Foi graças ao seu avó que ouviu muitas das histórias, que o inspiraram a criar este filme, as epopeias do seu avó e os dois historiadores que o acompanharam na rodagem do filme: até parece que Mendes ficou um habitual visitante do Imperial War Museum de Londres.

Não sei adivinhar que obras exatas poderia ter lido Sam para se inspirar nesta construção, mas quando se teve um avô que sabia contar histórias, o carinho em continuá-las na tela deve ser ainda maior.

A beleza da sensação dos planos de sequência está sempre lá, é em absoluto um filme absorvente, um épico de guerra que para além das magníficas capacidades técnicas de que todos já ouvimos falar, tem um factor fundamental: os atores, todos eles. Sendo que posso garantir-vos que há muito tempo que não ficava completamente encantada, como fiquei, com a forma de representar de George Mackay.
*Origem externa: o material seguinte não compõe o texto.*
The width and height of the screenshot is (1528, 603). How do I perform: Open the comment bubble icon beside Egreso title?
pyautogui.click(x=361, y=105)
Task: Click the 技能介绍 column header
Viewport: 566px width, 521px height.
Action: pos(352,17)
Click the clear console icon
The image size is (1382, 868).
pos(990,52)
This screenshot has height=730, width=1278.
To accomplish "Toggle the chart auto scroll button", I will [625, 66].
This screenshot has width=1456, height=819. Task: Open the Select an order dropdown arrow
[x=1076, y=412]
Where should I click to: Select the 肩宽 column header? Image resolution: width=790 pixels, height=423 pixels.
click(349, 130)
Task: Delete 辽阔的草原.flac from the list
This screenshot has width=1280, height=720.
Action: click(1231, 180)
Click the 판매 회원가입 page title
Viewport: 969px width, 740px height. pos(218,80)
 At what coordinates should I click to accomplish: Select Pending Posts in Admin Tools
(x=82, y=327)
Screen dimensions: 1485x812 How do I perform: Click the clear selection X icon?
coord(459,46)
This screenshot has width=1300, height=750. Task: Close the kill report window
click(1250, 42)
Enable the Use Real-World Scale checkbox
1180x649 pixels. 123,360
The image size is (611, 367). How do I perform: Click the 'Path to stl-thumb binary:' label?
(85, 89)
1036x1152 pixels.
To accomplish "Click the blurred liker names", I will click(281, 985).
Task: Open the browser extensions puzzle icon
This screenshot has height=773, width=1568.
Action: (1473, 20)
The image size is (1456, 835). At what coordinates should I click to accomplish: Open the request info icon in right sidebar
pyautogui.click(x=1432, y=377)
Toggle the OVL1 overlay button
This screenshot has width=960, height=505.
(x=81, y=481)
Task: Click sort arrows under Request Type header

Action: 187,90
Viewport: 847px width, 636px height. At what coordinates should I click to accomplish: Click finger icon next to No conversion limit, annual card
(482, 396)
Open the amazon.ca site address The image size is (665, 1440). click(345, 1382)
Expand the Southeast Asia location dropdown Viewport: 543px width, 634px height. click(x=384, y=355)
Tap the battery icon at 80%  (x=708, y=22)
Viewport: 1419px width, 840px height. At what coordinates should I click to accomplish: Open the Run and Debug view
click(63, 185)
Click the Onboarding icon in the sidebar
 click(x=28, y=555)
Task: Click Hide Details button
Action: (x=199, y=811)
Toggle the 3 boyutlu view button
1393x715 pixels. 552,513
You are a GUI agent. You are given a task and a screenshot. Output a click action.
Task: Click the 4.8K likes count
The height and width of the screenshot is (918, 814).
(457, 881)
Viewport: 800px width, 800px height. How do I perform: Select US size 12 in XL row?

O filme começa quando descobrimos a sua cara, não dá para esquecê-la nunca mais: ossuda e bem desenhada, com um olhar transparente que nos faz perceber as intuições do filme.

De facto a I guerra mundial, não deve ser a temática mais fácil de abordar, está cheia de tópicos pesados, de mágoas e notas históricas imperdoáveis. Presumo que para Mackay tenha sido uma rodagem árdua.

Há cenas bastante delicadas, seja a morte de um companheiro, o confronto com os corpos com que se cruza, a fuga no rio, mas é impressionante como em todas elas não há um segundo em que se deixe de acreditar no seu olhar. As intenções certas, na cara certa, num corpo desgastado que se tenta manter firme, com todas as angustias que chegam.

O filme não é emocionante graças às extraordinárias manobras técnicas, o filme torna-se emocionante pelo trabalho do protagonista. Que soberba forma de representar, natural, verdadeira, presente!

Lamento a sua não nomeação nesta corrida para os óscars, soa-me injusta e impensável. Com tantas grandiosas capacidades técnicas, era bom que não nos esquecêssemos dos atores, porque sem eles só ficavam as explosões e as paisagens.

Se eu pudesse inventava um Óscar para o George Mackay, não podendo, fico esperançosa que os seus 27 anos consigam esperar mais um pouco e sem esforço, para ele segurar uma merecida estatueta dourada.